O equilíbrio

A Madeira foi conquistada, não foi apenas descoberta. A história da Madeira e dos madeirenses foi sempre uma epopeia da conquista da terra e da generosidade da terra e da entrega do trabalho sempre obtivemos o devido sustento. Esta transformação, esta disputa hercúlea contra a adversidade de um território, que tinha tanto de fértil como de hostil, à luz de algumas cabecinhas iluminadas não passou de um crime hediondo contra a natureza, natureza esta que deveria ter-se mantido intocada, virgem para todo o sempre… maldito Gonçalves Zarco e restante pandilha de navegadores.

Esta nova retórica negacionista perante tudo o que mexe, quer seja em terra ou no mar, tem contornos cínicos. A argumentação medra (é mesmo assim, não me enganei) no seio de uma minoria privilegiada, servida e bem de vida, mas nem sempre de bem com a vida. As ecológicas ideias vêm acompanhadas na maioria dos casos dos smartphones, dos ipads desta vida, de uma urbanidade descomprometida e folgada, sempre verde e muito saudável. Até aqui nada de errado, não tenho nada com a vida de cada um, são adultos e supostamente responsáveis, o problema é quando este activismo militante e delirante interfere com o futuro da nossa terra de forma perniciosa e leviana.
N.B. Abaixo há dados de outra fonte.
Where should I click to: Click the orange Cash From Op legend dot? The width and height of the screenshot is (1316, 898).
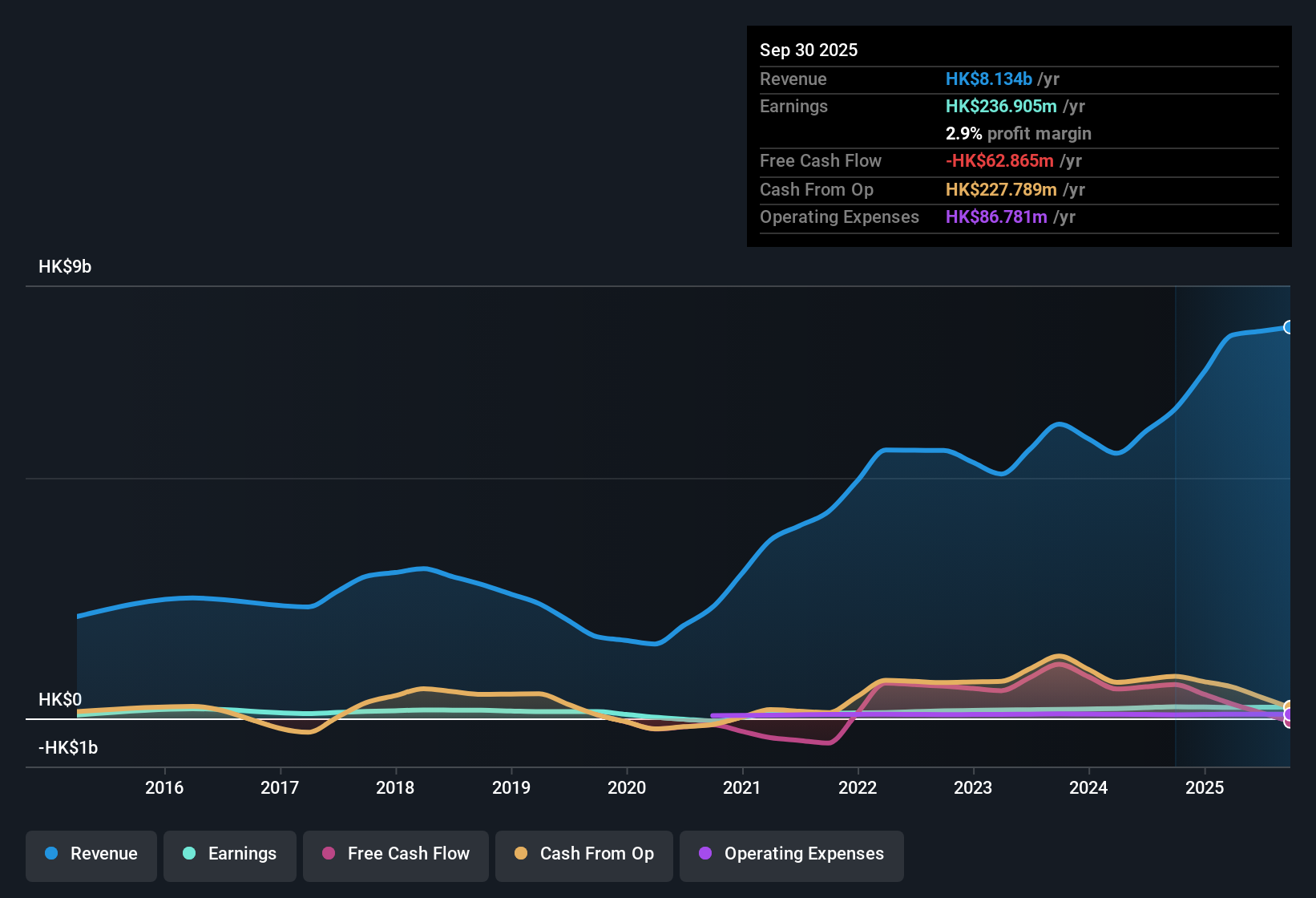521,854
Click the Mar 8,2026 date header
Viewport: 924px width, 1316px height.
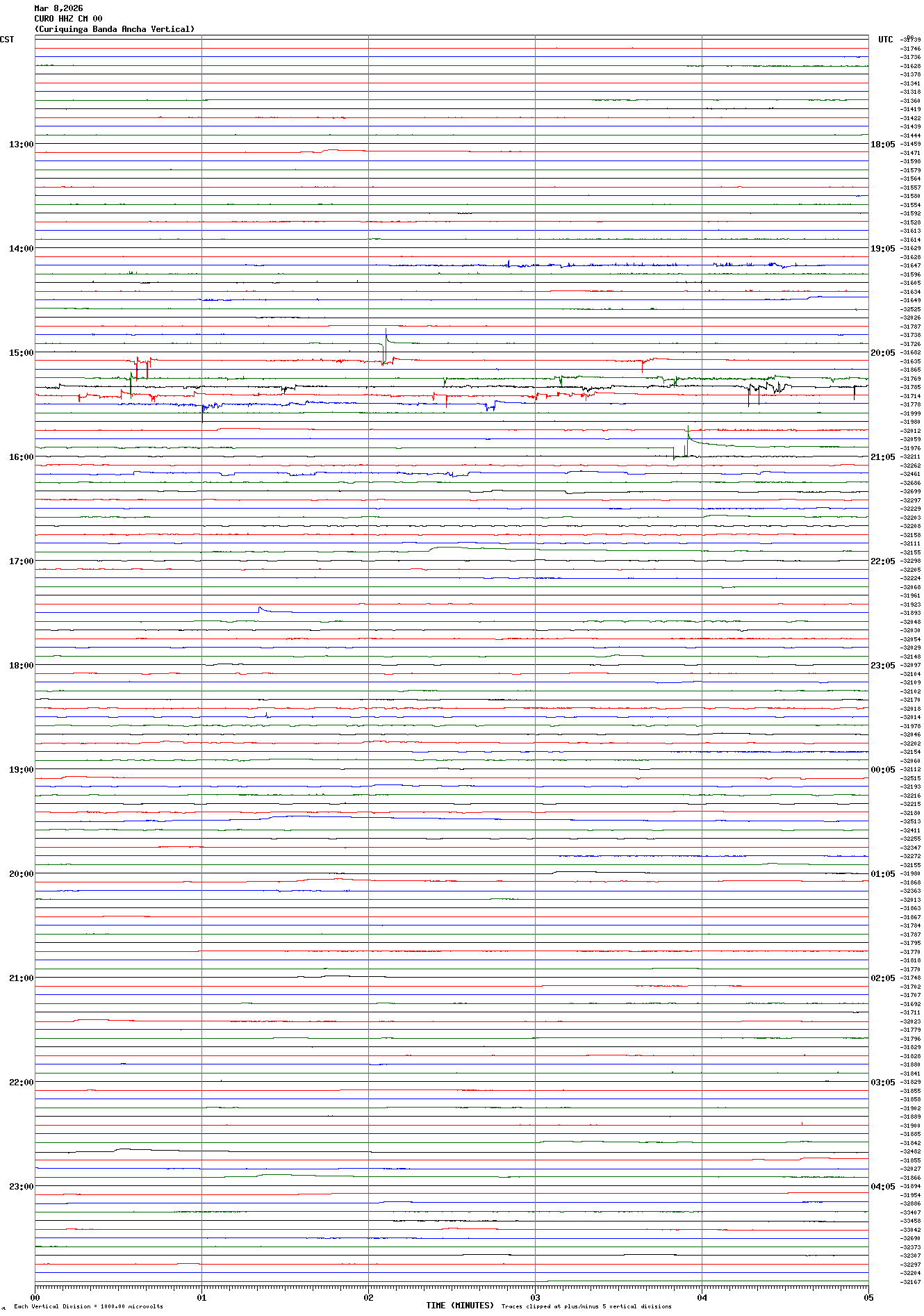point(58,8)
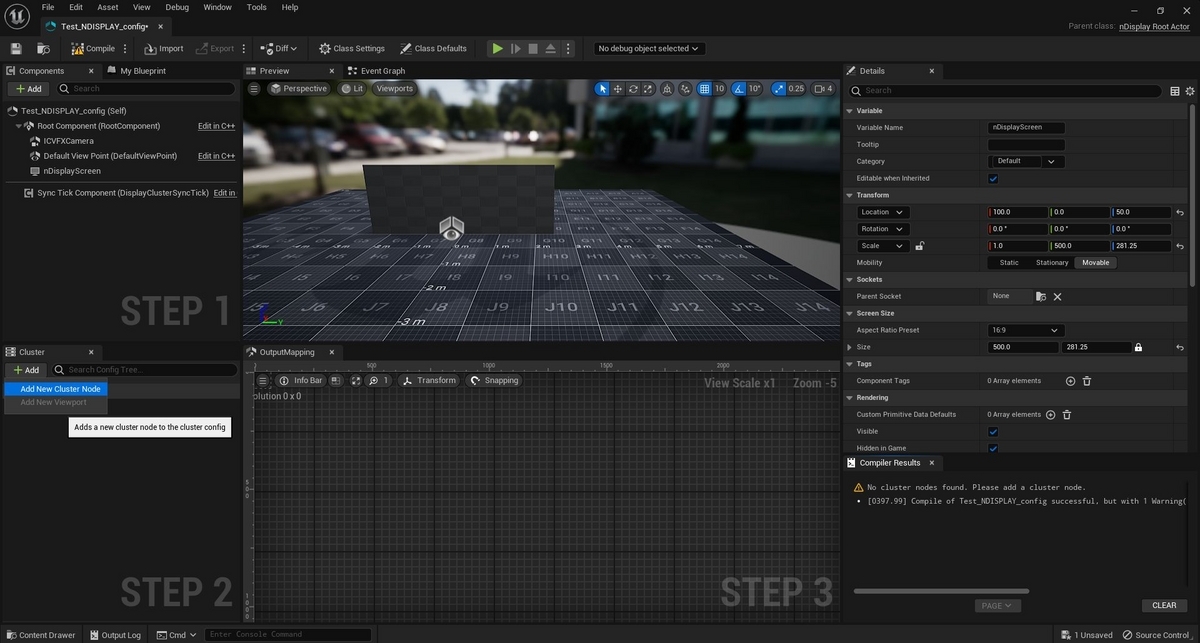1200x643 pixels.
Task: Uncheck the Visible checkbox under Rendering
Action: [x=993, y=431]
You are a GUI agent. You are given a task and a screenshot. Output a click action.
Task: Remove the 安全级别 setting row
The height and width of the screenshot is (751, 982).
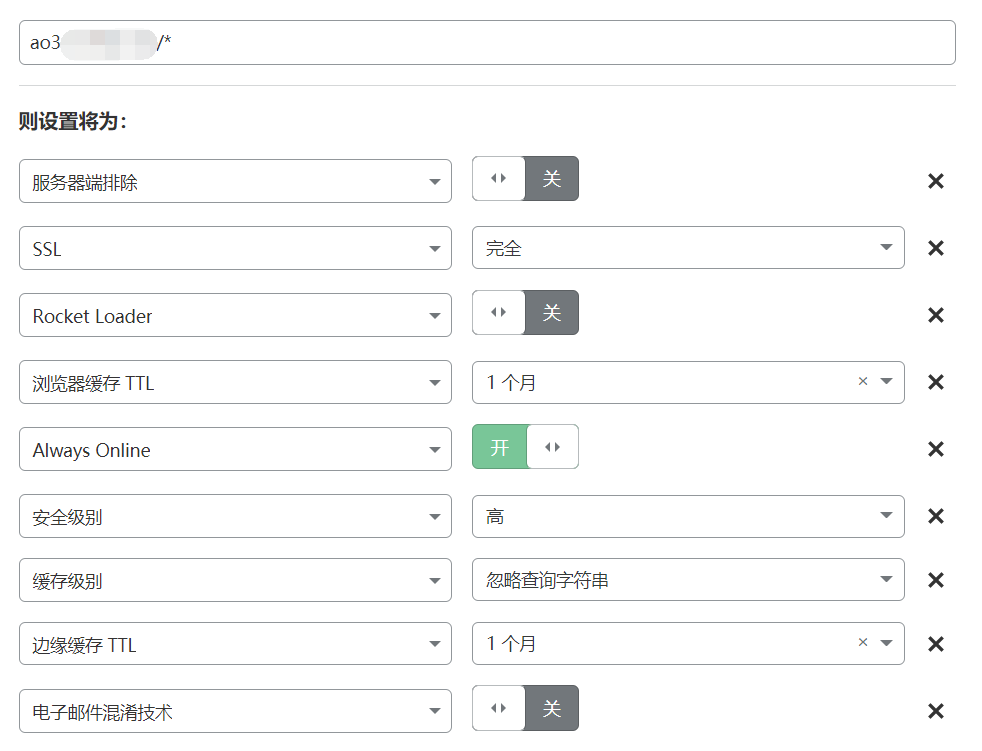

Este apocalíptico contraditório ambiental, até seria desafiante se as razões elencadas fossem racionais, mas não o são. Estas razões, muito pouco razoáveis refletem apenas os pontos de vista e as opiniões de uns poucos. Refletem também o egoísmo e o comodismo dos mesmos e é aqui que reside o perigo. Com o comodismo vem o imobilismo, de seguida a apatia e por fim a decadência. Eu não quero uma ilha com paisagens bonitas apenas para partilhar no Instagram, quero uma ilha com paisagens bonitas para viver, não para sobreviver. Quero paisagens, mas também quero futuro, não aceito o maniqueísmo destes vendedores de banha da cobra biológica e “glúten-free” que querem impingir uma ideia peregrina de um futuro verdejante, omitindo que o que tem de verde tem também de esfarrapado e indigente.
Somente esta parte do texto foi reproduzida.